Yapılacak İş
AKP iktidarının Doğucu mu Batıcı mı olduğunu tartışan aşağıdaki sayfa alıntısını hiçbir değişiklik yapmadan baştan sona kopyalayın.

AKP iktidarının Doğucu mu, Batıcı mı olduğu konusu da bu nedenle teşrih masasında enine boyuna, tüm yönleri karşılıklı etkileşimleri içinde ele alınmazsa kolayca çözülemiyor.
***
Muhalefet partileri, CHP ya da parlamento dışındaki sol partiler, sayıları gittikçe azalan kimi yazarlar AKP’yi ABD’nin taşeronu olarak tanımlıyorlar.
Öyle midir?
Tahlillerde dikkate alınmayan kimi gerçekleri ihmal etmezseniz, bu partinin Batı politikalarını dikkatle uyguladığı, ama farklı bir izlenim yaratmayı da başardığı görülebilir. Çünkü emperyalist ülkelerin kendi içlerindeki politik farklılaşmalar, uluslararası güç dengeleri emperyalistlerin mutlak etki alanlarını kısıtlıyor, daraltıyor; bu nedenle bağımlı olanlara belirli nefes alma alanları ortaya çıkıyor.
Bu, bir şeyleri değiştirir mi?
***
Suriye meselesinde kafaların karışmasının nedeni budur. Kabaca şöyle deniyor: “ABD Türkiye’yi durdurmaya çabalıyor. Türkiye ise daha atak bir tutum içinde. Bu nedenle de taşeronluk teorisi zayıf bir teoridir.”
Öyle midir?
Tablonun geneline bakmazsanız, büyük tablodaki ayrıntıyı esasın yerine koyarsanız öyledir. Genel olarak Ortadoğu’da olup bitenleri iç-dış dinamik ilişkilerini görmez, ABD ile, Batı’nın büyükleri ile bağlantısını es geçerseniz, büyük devletlerle ilişkilerde Türkiye’yi kafa tutan ülke konumuna bile yerleştirirsiniz.

Gösterilen Bilgiler
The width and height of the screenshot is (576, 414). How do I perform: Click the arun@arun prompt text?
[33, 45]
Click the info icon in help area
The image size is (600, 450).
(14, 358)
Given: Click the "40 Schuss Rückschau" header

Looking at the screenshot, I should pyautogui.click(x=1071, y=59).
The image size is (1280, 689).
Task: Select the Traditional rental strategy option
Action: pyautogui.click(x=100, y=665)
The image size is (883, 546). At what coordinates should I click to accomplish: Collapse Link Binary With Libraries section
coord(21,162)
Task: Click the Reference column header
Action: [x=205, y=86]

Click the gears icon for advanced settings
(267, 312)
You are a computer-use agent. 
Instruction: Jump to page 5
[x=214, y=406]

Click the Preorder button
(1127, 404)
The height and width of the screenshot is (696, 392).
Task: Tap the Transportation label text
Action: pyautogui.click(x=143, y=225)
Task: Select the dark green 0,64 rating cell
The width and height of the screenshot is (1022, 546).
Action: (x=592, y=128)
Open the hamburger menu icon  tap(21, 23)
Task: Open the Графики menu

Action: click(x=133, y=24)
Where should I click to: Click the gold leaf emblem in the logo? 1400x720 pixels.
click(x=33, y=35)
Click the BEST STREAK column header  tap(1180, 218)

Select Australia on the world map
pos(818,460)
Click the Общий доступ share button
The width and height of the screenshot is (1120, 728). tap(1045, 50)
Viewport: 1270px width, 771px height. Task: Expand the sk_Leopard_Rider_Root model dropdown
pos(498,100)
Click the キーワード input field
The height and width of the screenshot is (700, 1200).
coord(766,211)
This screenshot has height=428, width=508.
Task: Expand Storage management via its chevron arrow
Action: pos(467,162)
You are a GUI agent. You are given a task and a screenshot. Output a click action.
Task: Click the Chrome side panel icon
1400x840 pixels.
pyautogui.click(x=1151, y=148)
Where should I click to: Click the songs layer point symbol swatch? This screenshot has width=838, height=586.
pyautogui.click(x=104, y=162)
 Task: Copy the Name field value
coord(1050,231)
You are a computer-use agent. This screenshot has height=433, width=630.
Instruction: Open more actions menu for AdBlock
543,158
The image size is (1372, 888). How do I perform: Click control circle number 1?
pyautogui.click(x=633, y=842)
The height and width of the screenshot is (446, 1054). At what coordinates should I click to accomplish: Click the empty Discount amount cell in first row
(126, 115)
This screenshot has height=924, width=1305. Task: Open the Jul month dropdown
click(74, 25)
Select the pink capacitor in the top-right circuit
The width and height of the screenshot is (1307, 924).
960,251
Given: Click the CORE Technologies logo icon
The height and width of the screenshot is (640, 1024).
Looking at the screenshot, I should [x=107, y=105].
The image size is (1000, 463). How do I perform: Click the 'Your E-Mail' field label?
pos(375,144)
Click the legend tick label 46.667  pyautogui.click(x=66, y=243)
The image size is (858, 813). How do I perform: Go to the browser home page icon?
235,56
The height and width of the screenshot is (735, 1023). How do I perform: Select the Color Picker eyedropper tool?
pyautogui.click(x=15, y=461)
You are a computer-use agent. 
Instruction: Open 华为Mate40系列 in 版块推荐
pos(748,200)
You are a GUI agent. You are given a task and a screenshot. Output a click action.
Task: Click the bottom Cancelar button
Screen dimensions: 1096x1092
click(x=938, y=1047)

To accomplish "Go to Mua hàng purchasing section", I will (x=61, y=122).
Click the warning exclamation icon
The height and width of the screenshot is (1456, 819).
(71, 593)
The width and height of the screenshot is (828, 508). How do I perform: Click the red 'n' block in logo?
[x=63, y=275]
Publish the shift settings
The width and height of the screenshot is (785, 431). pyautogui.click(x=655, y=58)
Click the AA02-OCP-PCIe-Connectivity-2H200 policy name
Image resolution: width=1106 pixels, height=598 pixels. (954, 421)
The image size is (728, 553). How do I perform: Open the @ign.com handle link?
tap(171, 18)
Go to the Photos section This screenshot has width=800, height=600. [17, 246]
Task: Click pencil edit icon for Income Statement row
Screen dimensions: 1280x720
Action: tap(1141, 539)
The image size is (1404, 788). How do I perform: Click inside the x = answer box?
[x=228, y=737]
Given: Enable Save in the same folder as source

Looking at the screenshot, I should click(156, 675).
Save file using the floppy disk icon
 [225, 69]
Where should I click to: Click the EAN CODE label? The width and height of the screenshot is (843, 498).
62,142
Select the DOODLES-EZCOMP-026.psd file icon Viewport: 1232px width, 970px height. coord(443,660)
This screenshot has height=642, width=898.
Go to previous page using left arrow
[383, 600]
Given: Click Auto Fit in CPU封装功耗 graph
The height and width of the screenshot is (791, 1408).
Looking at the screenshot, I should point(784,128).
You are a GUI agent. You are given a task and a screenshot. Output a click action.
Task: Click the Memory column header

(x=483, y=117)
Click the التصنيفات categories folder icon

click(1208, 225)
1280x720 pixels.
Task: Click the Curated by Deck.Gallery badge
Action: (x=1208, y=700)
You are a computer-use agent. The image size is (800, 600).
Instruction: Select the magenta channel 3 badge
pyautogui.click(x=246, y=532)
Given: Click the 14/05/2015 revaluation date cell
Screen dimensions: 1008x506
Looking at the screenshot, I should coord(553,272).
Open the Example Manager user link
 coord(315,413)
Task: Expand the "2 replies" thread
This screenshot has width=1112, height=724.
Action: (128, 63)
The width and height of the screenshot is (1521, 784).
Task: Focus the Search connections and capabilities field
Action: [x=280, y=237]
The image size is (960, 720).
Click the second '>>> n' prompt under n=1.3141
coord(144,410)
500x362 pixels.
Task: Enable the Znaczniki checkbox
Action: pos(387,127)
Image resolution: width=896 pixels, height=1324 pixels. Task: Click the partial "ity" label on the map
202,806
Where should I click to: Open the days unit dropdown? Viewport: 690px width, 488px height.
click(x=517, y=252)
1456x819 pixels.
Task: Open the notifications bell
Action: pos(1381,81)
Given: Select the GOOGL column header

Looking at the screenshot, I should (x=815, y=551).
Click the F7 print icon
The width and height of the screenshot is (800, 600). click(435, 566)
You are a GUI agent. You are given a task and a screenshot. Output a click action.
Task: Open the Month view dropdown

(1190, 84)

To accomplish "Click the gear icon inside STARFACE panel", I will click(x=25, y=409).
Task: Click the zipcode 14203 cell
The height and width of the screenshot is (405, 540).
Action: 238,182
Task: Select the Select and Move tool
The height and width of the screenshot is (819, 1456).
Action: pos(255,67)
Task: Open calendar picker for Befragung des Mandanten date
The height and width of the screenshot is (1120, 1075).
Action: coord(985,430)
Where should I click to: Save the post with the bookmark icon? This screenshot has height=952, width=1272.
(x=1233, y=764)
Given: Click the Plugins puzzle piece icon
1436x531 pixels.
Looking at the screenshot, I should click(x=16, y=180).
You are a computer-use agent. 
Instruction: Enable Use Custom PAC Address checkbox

Yanıt
AKP iktidarının Doğucu mu, Batıcı mı olduğu konusu da bu nedenle teşrih masasında enine boyuna, tüm yönleri karşılıklı etkileşimleri içinde ele alınmazsa kolayca çözülemiyor.
***
Muhalefet partileri, CHP ya da parlamento dışındaki sol partiler, sayıları gittikçe azalan kimi yazarlar AKP’yi ABD’nin taşeronu olarak tanımlıyorlar.
Öyle midir?
Tahlillerde dikkate alınmayan kimi gerçekleri ihmal etmezseniz, bu partinin Batı politikalarını dikkatle uyguladığı, ama farklı bir izlenim yaratmayı da başardığı görülebilir. Çünkü emperyalist ülkelerin kendi içlerindeki politik farklılaşmalar, uluslararası güç dengeleri emperyalistlerin mutlak etki alanlarını kısıtlıyor, daraltıyor; bu nedenle bağımlı olanlara belirli nefes alma alanları ortaya çıkıyor.
Bu, bir şeyleri değiştirir mi?
***
Suriye meselesinde kafaların karışmasının nedeni budur. Kabaca şöyle deniyor: “ABD Türkiye’yi durdurmaya çabalıyor. Türkiye ise daha atak bir tutum içinde. Bu nedenle de taşeronluk teorisi zayıf bir teoridir.”
Öyle midir?
Tablonun geneline bakmazsanız, büyük tablodaki ayrıntıyı esasın yerine koyarsanız öyledir. Genel olarak Ortadoğu’da olup bitenleri iç-dış dinamik ilişkilerini görmez, ABD ile, Batı’nın büyükleri ile bağlantısını es geçerseniz, büyük devletlerle ilişkilerde Türkiye’yi kafa tutan ülke konumuna bile yerleştirirsiniz.